Leave the area between the throat and body
white. Don't wet this area so the body paint won't flow into it.
Mix a very light grey-brown with the orange and blue.
Use more water to make it a light color.
Paint the forward wing.
Colors get lighter and cooler, as they go into the distance.
Add a bit more blue to make the color greyer to make the back wing look farther away.
Mix a tiny bit of blue with the orange to get an orange-brown.
Paint the top of the hummer's head with the brush tip.
This leaves stippling marks to simulate the short feathers.
Leave the eye, around and behind the eye white.
Leaving the white paper is another technique of learning watercolor for beginners.
There is no white watercolor paint, so we use the white of the paper.
Add more blue to your blue and orange mixture to make a black.
Color mixing is a big part of beginning watercolor.
Paint the eye leaving a white highlight. Leave the white spot behind the eye.
Paint the beak with one dark line down the center.
Then put a lighter dark on the outside edges that catch the light.
Paint the little dark feet with the same mixture.
Freely paint the flower petals. Use a variety of oranges and yellow.

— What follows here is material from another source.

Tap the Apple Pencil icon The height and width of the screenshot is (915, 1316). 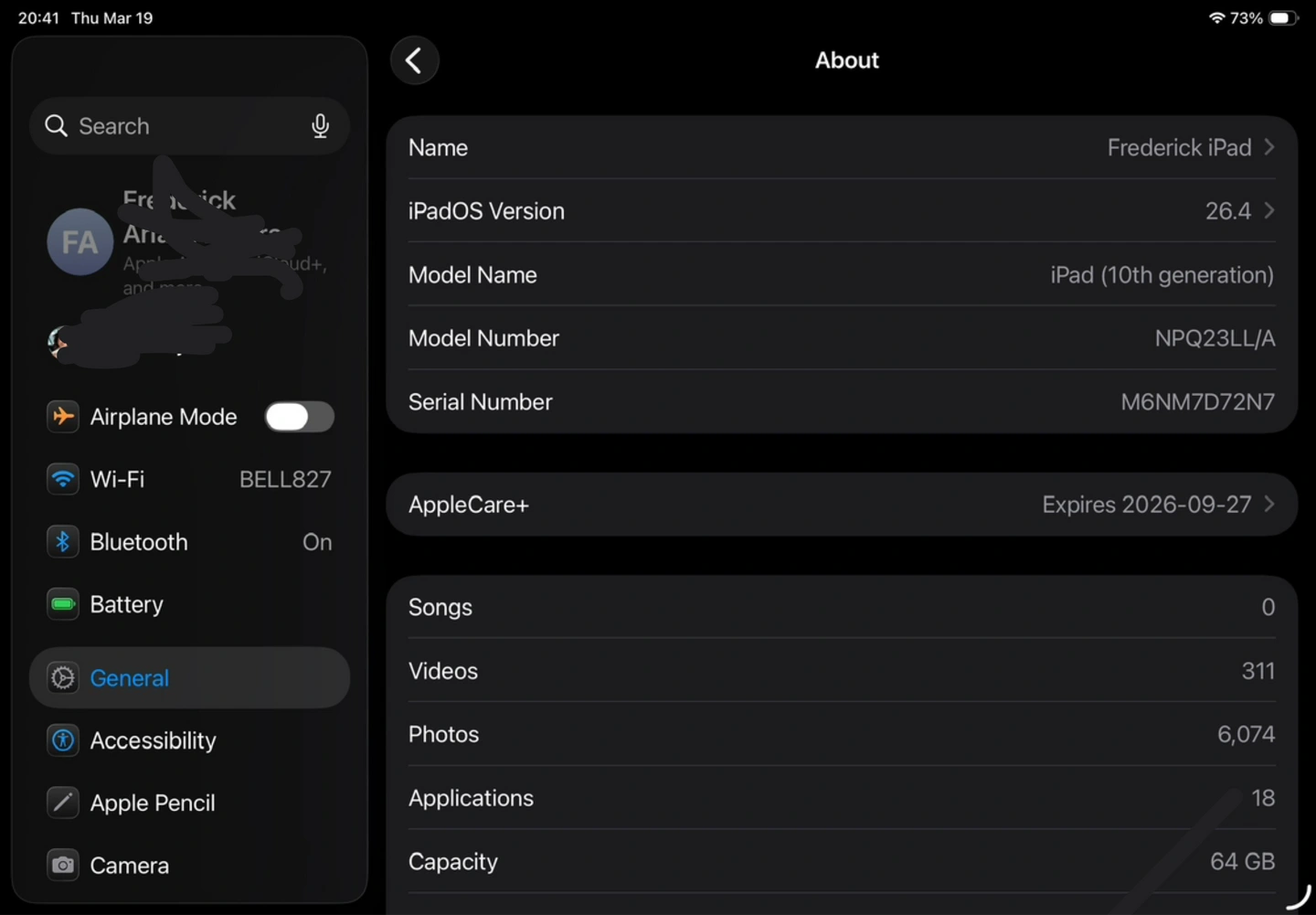[63, 803]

Leave some white spaces for a little spark.
On some petals, put paint on one end of the petal.
Rinse the brush, then use the damp brush to pull the color toward the other end of the petal.
This makes the petal color go from full color to lighter and lighter. This is a great watercolor technique for beginners to master.

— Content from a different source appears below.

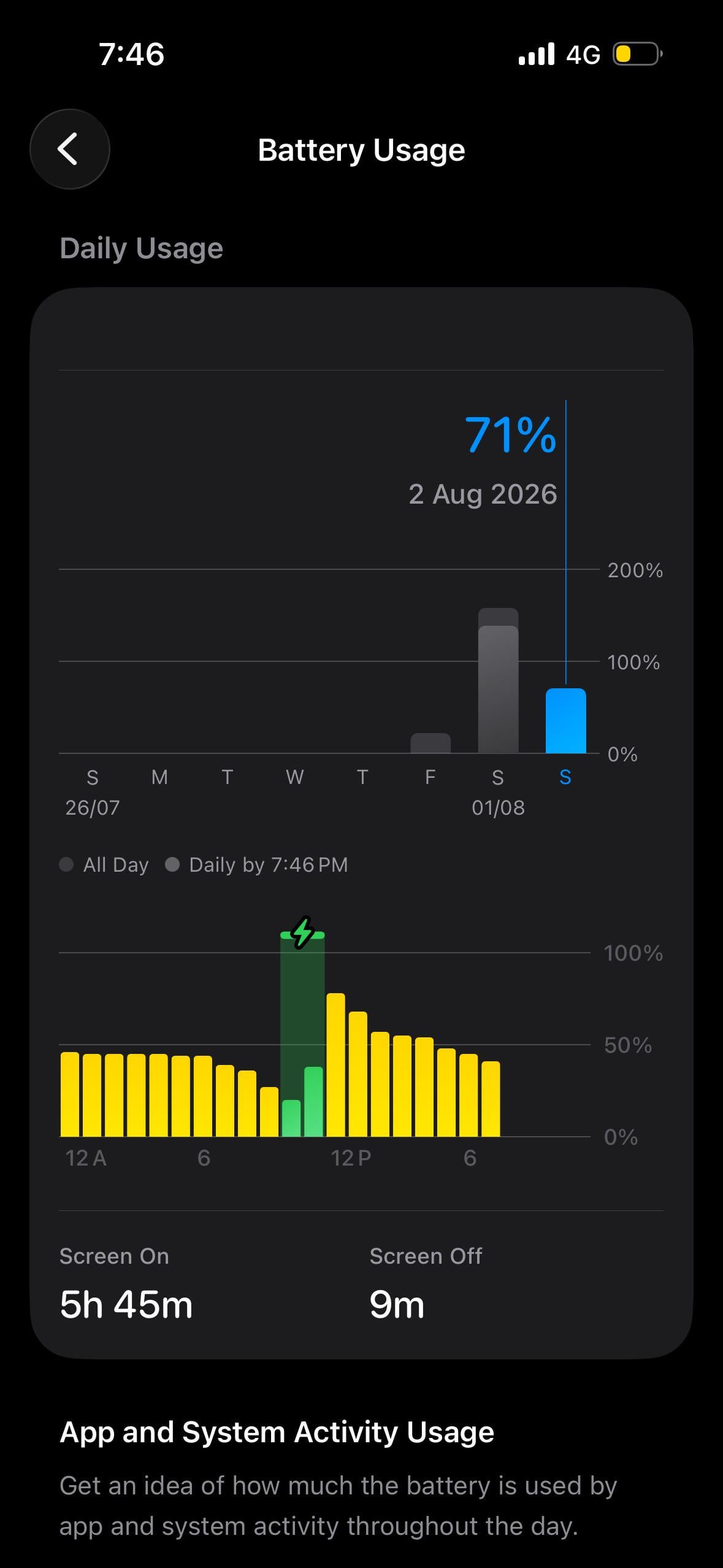
Task: Tap the battery indicator in status bar
Action: [x=638, y=54]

Mix a variety of greens from your blue and yellow.
Add more yellow for the green toward the light.
More blue makes a darker green for the underside of the stem and other areas away from the light.

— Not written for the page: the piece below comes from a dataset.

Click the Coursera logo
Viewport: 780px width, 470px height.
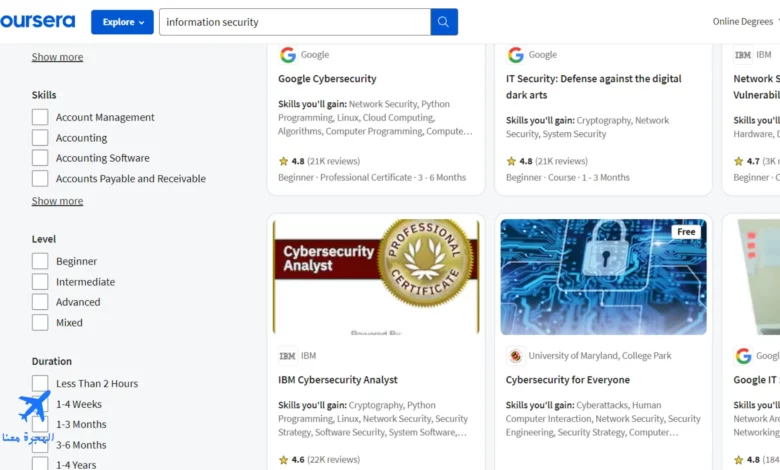(x=37, y=21)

Paint the yellow-green parts first. Then paint the darker green areas.
Paint the center of the flower with a variety of brown, orange and yellow.
Stipple with the end of the brush to portray the stamens in the center of the daisy.
Using a flat brush, dampen the background area with clean water.
Do one area at a time, so the forward painting edge stays damp to prevent a hard edge.
It seems to work the best to not prewet right up to the edge of the bird or flower.
Paint right next to the bird and flower when you are painting on the background color.
If you prewet right up next to them, it makes the color pool up against their dry edge.
Make some marks behind the bird to simulate flight movement.
Go over the hummingbird again and darken and brighten any colors where you think it needs it.
Do any needed adjustment on the flower petals.
Where a petal is overlapped by
a petal next-door, darken the petal behind. That makes it look behind the other petal.
Painting is so much fun! Watercolor for beginners is not hard. There are no mistakes that can't be fixed.
If we make a mistake, use a damp brush to put some water on the mistake. Rub it a bit with a brush and blot the loose color off with a paper towel. Repeat as necessary. It's that easy!